Он будто из дурдома сбежал. Но не просто дурдома, а дурдома шестидесятых годов. Он так обстоятельно описывал свои фобии и «шизоиды»! Это напоминало стилистику «солнечного» шпаликовско-хуциевского кинематографа. Но выглядел он молодо. Странно было.

«Перестанешь доверять самому себе, - продолжал он рассказывать на ходу. - Хочешь «облегчения» и понимаешь, что «облегчение» - враг настоящей работы. Соблазн «облегчения»…»

 

 

Библиотека.

Это в публичной библиотеке их жизнь и слава приобретают такой потрепанный вид.

Примочки.

Недобитый «андерсизм». Раздражение. Будто всё время показывают сюсюкающие притворные мультфильмы. Сказочники, трубочисты, лудильщики, принцессы... Кукловоды. Вот и эта дурочкой прикидывается, слова неправильно ставит. Юродивая. Это больше женское. У мужского контингента свои «примочки». Хочется обругать их. «Литературная нечисть». Это один сорт. Другой - те, кто ещё не решился стать первым сортом. Они накапливают разочарование, безуспешно пытаясь «творить». Творчество - это умение быть невинным ребенком. Они и пытаются быть детьми. Притвориться. Они будто решают задачу с конца, заранее зная ответ. Для строгой учительницы. Строгая учительница - это литература. «Капризная старая ведьма. Вечно ей что-то не нравится».

Жестокая проза.

«Жестокая проза». От молодости. Вроде как из мира можно лепить, что захочется. Мир застонал от такого сурового обращения, но стерпел. Куда денешься. От этих молодых авторов.

 

 

Женское письмо.

*

Они всегда пишут «оптимально». Текст оформлен наилучшим образом. Выверен, сбалансирован…

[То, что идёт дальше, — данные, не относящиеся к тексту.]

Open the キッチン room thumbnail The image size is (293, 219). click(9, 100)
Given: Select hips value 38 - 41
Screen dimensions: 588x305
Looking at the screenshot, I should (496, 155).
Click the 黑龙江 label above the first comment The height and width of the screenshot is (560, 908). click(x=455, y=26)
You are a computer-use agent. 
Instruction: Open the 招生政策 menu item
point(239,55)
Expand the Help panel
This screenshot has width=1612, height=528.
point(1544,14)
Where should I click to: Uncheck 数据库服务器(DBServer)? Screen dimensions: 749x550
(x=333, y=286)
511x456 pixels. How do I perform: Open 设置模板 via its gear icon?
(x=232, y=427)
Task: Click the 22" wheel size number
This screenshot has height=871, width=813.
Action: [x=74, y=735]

Не ленятся. Они на это очень способны.

Но при всей своей изощренности в этом деле они простодушны. Они ничего не оставляют про запас. Может быть, по причине той же оптимальности. Всё ведь уложено наилучшим образом – никаких излишков.

*

Отличницы. Скучно с ними иногда. Они всегда знают, как что называется. И у них нет сомнений в том, что это должно как-то называться. А ещё нет сомнений, что они это правильно называют. И нет сомнений, что из всего разнообразия слов они выбрали нужное. Их так научили. Это «купы» и ничто больше. «Купы розовато-голубоватых гортензий». Отличницы по литературе. У них всё на своем месте и при деле. Так образ Печорина расчихвостят, аж пух полетит. От «зубов отскакивает» вся эта литературная премудрость. «Буераки, реки, раки». «Кто ясно мыслит, тот ясно излагает». Для них есть незыблемые вещи. Они не усомнятся в них никогда.

*

Простая женская литературная доля. Толстая, Петрушевская, Улицкая… Без будущего. Без литературного будущего. Дорога в литературное «никуда». Останутся в гербарии какого-нибудь ТВ-шоу: «Женская доля», «Женские судьбы»...

 

 

Поэт.

Поэт. Жирные пальцы с длинными ногтями, чёрное демисезонное мешковатое пальто на мешковатой фигуре. Русые длинные немытые волосы. Он сидит в кафешке напротив жующего приятеля. Приятель не хочет его угощать. Поэт делает вид, что ему ничего не хочется. Его не угощают. А он поэт. Ему и выпить хочется. Он днем сидел в своей запущенной квартирке, доставшейся ему от матери и сочинял эротические стихи. Потом в разгар вдохновения вспомнил, что голоден. Дома ничего нет. И денег нет. Надо куда-нибудь, к кому-нибудь пойти, попудрить мозги. Может быть накормят.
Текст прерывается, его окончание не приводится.